Hi Natasha, I’ll answer the second part of the question, because I don’t think there is a complex definition of the brain (there are lots of complex ideas, but they don’t amount to a definition – in a way this is part of the problem we face: can we make sense of all the different ideas about how the brain works, so that they can be summarized in a few, hopefully simple principles).
So, what are the main functions of the brain? This is a very interesting question, and other neuroscientists/psychologists would disagree with me. But I think we already know enough about the brain to see some big patterns which correspond roughly to different functions.
2) Planning and controlling responses to objects and events in our immediate environment.
3) Identifying and recognizing things, hearing, language and meaning.
4) Bodily sensation and movement.
5) Planning and deciding, controlling other parts of the brain to perform complex tasks.
6) Remembering events and places
7) Experiencing fear, remembering and avoiding danger.
8 ) Learning to do things that have worked well in the past.
Each of these points is associated with a particular part of the brain (1-5 are different parts of the wrinkley outer cortex; 6-8 are subcortical structures) which are more or less specialized for the things I’ve listed, but they interact with one another in complex behaviours.

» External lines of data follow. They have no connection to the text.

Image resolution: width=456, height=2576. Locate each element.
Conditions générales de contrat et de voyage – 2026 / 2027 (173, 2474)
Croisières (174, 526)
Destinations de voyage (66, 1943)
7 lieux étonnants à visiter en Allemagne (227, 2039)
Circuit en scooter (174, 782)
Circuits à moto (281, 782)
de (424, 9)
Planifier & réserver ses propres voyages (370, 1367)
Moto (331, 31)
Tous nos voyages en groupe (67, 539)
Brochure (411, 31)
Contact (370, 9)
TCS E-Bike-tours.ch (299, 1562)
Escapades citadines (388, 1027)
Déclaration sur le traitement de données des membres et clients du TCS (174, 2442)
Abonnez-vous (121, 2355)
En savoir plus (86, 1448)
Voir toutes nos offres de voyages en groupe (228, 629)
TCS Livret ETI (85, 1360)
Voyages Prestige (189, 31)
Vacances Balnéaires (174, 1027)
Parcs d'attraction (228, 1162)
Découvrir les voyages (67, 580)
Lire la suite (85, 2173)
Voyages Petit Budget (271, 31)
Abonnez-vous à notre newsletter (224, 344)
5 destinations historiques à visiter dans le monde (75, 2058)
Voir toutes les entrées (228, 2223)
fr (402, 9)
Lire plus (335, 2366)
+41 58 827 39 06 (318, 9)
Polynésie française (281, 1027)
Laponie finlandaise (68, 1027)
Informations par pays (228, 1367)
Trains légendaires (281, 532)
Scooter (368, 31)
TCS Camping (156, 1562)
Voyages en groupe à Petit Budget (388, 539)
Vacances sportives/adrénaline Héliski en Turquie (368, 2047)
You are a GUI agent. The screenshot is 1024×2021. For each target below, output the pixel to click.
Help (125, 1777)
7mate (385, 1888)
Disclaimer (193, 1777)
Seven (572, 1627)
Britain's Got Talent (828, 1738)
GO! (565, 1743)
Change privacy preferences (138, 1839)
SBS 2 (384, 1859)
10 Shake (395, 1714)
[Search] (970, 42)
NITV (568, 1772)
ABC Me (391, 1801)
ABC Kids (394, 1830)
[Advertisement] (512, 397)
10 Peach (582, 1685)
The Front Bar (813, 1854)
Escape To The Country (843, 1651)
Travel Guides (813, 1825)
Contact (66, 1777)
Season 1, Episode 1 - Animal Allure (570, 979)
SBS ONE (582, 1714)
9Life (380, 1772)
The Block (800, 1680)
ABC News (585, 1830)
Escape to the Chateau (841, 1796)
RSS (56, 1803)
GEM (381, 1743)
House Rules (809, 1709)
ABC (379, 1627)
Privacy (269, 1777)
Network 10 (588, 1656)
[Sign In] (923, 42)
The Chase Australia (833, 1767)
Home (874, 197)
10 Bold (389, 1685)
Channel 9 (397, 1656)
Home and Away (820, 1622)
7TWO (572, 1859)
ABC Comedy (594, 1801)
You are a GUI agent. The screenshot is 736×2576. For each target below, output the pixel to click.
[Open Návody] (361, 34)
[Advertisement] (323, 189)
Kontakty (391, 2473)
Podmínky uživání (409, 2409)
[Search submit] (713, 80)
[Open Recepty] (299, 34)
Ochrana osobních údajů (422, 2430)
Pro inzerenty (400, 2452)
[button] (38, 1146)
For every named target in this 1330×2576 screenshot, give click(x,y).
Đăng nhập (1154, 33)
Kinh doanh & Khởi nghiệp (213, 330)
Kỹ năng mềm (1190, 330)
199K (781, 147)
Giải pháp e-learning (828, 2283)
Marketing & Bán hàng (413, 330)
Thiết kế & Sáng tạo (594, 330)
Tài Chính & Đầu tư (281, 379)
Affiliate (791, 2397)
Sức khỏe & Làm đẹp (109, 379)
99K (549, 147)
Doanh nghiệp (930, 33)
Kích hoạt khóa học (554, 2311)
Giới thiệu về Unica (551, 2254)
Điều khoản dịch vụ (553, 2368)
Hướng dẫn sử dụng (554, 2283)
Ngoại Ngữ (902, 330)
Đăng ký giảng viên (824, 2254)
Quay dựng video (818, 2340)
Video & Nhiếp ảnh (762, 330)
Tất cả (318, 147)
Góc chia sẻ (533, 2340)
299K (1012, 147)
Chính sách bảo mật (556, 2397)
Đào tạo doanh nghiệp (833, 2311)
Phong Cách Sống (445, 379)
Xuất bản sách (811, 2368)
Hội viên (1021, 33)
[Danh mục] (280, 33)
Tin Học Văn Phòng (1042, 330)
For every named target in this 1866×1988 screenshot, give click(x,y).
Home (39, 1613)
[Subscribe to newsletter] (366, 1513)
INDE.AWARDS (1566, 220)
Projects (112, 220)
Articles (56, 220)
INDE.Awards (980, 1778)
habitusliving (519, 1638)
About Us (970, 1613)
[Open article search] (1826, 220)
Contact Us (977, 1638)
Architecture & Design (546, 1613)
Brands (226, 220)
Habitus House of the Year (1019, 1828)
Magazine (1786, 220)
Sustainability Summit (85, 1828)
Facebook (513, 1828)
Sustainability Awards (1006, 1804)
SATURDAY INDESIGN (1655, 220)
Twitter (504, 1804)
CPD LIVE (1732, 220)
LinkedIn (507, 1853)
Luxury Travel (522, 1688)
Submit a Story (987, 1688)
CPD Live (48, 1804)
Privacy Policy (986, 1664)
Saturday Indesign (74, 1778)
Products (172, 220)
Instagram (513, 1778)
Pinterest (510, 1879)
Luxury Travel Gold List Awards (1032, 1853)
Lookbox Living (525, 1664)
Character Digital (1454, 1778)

For example the parts of the brain involved in planning are linked to those involved with memory, language and meaning (and hearing) to allow speak and understand what others say.
There are some other parts of the brain I haven’t mentioned – these are the ones that are important to understanding thinking, feeling, remembering, seeing etc. (cognition).
The points listed above are quite vague, and for some parts of the brain (notably visual cortex) we have a much more detailed understanding of how they work. Some of the other parts of the brain are much less understood.
It’s not obvious (to me) that the brain can be divided up into different functions and separate chunks that perform those functions. It looks to me as if the different functions merge into one another as we move from one area of the brain to an nearby area.
Some of the things we might imagine are quite different (for example memory for everyday events and navigation) turn out to be linked quite closely in the brain, while others that seem essentially the same turn out to have multiple different systems, which can compete or work together to control our actions.